In a big relief for Twitter India Managing Director (MD) Manish Maheshwari, the Karnataka High Court on Friday said that Maheshwari's plea challenging Uttar Pradesh Police's summons under Section 41A against him is maintainable. The police was seeking his personal appearance as part of its probe into a communally sensitive video uploaded by a user on Twitter platform, but the court said it was issued by malafide.
The single bench of Justice G Narendar said that the notice under Section 41(A) CrPC should be treated as Section under 160 of CrPC, allowing Ghaziabad police to question Maheshwari through virtual mode, at his office or his residential address in Bengaluru.

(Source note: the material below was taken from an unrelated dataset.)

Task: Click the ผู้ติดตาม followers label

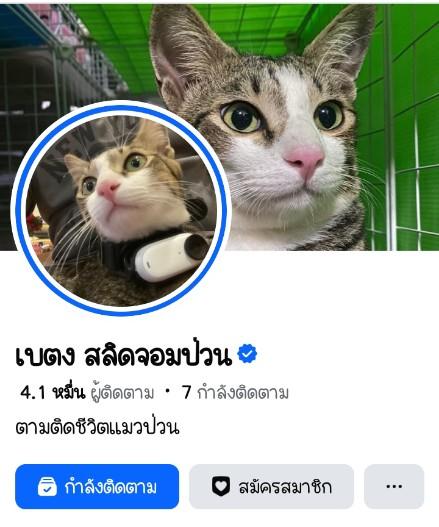Action: 123,393
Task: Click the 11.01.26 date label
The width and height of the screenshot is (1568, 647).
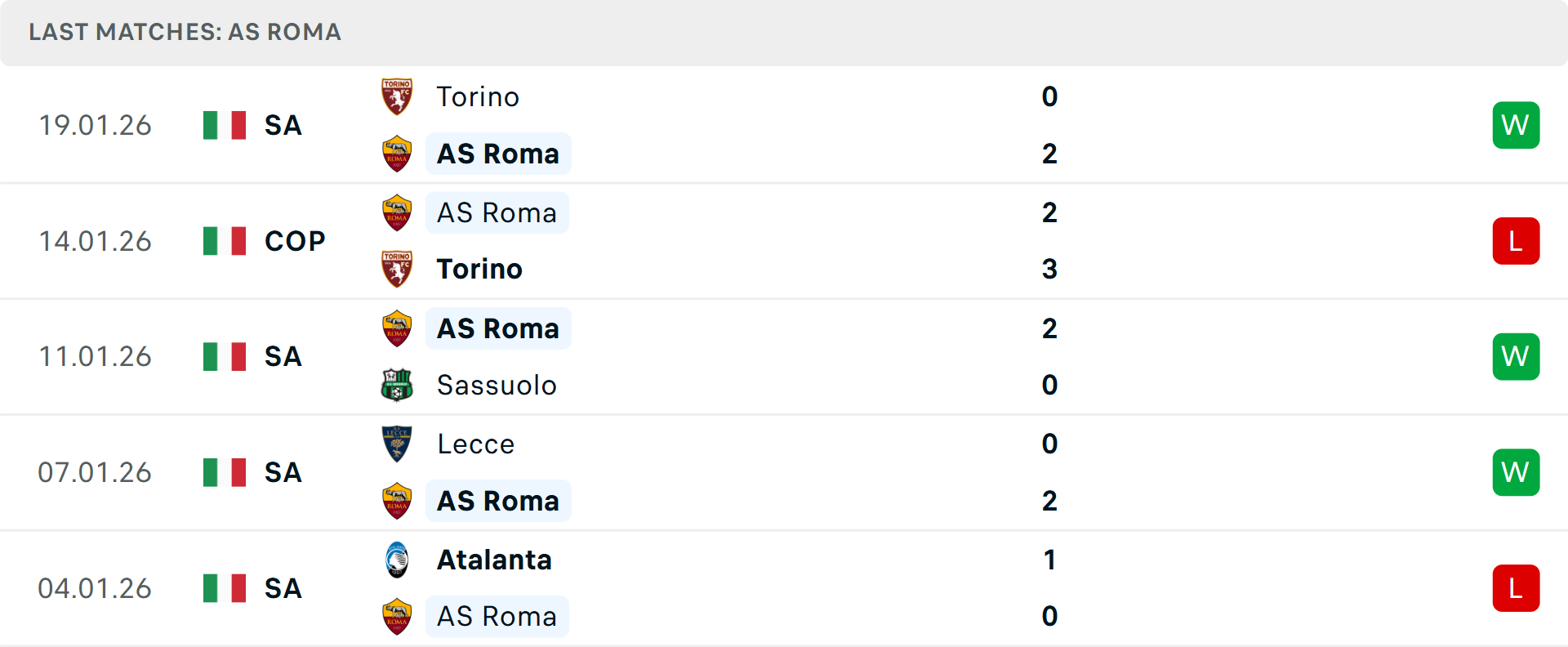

Maintaining that the provisions of the statute under Section 41(A) CrPC should not be permitted to become "tools of harassment", Justice Narendar said Ghaziabad police did not place any material which would demonstrate even the prima facie involvement of the petitioner, though the hearing has been going on for the past several days.
The court said that invocation of Section 41A was resorted to as an arm-twisting method after Maheshwari did not respond to initial notice under Section 160 CrPC, under which the inquiry could have been conducted.
Further, the Karnataka High Court said that the UP police in its investigation couldn't even find out that Manish Maheshwari has no right to remove any content.
Moreover, Twitter India does not have any relationship with the US parent company Twitter INC. This was the primary information that was present on public platforms but the investigating officers were not able to find this information.
Though Twitter INC (USA) has all the rights to remove content, the court said.
The Court mentioned that it is unfair to send summons under Section 41A when the inquiry could have been conducted under Section 160 of the CrPC.
The inquiry could have also been conducted virtually or by calling the person privately with mutual cooperation.